• **Work request**:
Produce an exact copy of all records below.

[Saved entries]
+--
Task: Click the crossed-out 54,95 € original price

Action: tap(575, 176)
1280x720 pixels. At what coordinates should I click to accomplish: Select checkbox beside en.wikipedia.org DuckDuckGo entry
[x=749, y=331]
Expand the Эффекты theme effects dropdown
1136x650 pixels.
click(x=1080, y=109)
+--
• **Solution**:
Task: Click the crossed-out 54,95 € original price

Action: tap(575, 176)
1280x720 pixels. At what coordinates should I click to accomplish: Select checkbox beside en.wikipedia.org DuckDuckGo entry
[x=749, y=331]
Expand the Эффекты theme effects dropdown
1136x650 pixels.
click(x=1080, y=109)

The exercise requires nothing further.